Raylet worker doesn't respect RAY_TMPDIR

1. Severity of the issue: (select one)
None: I’m just curious or want clarification.
Low: Annoying but doesn’t hinder my work.
Medium: Significantly affects my productivity but can find a workaround.
High: Completely blocks me.

2. Environment:

  • Ray version: v2.44.1
  • Python version: python 3.12
  • OS: centos 8.4
  • Cloud/Infrastructure: Premise
  • Other libs/tools (if relevant): No

3. What happened vs. what you expected:

  • Expected:
    • env RAY_TMPDIR=/nfs/dev/${hostname} ray start ***. It should respect the RAY_TMPDIR.
  • Actual:
    • For above command, it respects the head’s RAY_TMPDIR. RAY_TMPDIR specifies a NFS path which is different for differnt compute node. If all worker nodes share the same temp dir, the /nfs/DEV/PLT/zpeng/ray/tmp/twdev2/ray/session_latest/node_ip_address.json will be overwritten .

checked some code, for non-head worker, it queries GCS for temp dir. What’s the reason for it?

def \_init_temp(self):

    \# Create a dictionary to store temp file index.
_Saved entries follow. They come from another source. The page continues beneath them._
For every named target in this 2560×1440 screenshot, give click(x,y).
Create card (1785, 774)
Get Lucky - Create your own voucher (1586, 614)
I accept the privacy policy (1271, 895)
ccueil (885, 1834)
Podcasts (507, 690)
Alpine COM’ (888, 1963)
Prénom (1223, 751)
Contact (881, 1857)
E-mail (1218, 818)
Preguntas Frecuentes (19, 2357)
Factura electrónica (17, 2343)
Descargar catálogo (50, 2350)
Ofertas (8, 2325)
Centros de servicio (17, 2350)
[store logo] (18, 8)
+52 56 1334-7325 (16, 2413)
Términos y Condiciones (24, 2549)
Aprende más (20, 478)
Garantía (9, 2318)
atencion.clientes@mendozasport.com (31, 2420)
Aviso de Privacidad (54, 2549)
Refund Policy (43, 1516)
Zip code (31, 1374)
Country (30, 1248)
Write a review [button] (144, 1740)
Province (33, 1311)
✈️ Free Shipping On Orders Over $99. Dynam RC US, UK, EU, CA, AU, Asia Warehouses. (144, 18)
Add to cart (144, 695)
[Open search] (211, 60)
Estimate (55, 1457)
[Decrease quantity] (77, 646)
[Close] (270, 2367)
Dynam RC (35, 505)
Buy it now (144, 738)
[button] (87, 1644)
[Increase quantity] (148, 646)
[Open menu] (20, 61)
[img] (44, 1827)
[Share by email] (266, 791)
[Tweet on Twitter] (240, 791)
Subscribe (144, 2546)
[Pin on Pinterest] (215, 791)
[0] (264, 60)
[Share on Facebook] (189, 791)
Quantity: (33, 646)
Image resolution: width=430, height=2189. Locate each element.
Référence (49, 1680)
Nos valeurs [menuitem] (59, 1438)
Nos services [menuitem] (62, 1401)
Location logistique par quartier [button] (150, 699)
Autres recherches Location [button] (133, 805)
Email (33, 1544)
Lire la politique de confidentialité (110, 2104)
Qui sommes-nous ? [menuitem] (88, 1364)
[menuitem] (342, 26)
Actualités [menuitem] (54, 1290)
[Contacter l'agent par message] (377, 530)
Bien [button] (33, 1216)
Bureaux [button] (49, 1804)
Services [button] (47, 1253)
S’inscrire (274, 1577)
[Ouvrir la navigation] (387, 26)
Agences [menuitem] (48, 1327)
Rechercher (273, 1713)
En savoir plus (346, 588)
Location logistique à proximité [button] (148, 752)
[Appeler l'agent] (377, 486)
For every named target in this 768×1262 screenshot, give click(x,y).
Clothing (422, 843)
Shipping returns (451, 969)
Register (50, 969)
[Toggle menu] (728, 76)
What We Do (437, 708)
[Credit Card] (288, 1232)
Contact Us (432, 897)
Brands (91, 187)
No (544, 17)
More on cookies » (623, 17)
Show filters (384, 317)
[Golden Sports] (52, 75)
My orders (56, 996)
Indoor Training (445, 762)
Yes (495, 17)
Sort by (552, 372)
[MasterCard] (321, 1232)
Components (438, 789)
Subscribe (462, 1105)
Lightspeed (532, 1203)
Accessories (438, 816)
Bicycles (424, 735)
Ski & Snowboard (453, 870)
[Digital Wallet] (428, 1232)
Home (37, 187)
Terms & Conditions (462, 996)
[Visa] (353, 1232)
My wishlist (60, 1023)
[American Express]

    self.\_incremental_dict = collections.defaultdict(lambda: 0)



    if self.head:

        self.\_ray_params.update_if_absent(

            temp_dir=ray.\_private.utils.get_ray_temp_dir()

        )

        self.\_temp_dir = self.\_ray_params.temp_dir

    else:

        if self.\_ray_params.temp_dir is None:

            assert not self.\_default_worker

            temp_dir = ray.\_private.utils.internal_kv_get_with_retry(

                self.get_gcs_client(),

                "temp_dir",

                ray_constants.KV_NAMESPACE_SESSION,

                num_retries=ray_constants.NUM_REDIS_GET_RETRIES,

            )

            self.\_temp_dir = ray.\_private.utils.decode(temp_dir)

        else:

            self.\_temp_dir = self.\_ray_params.temp_dir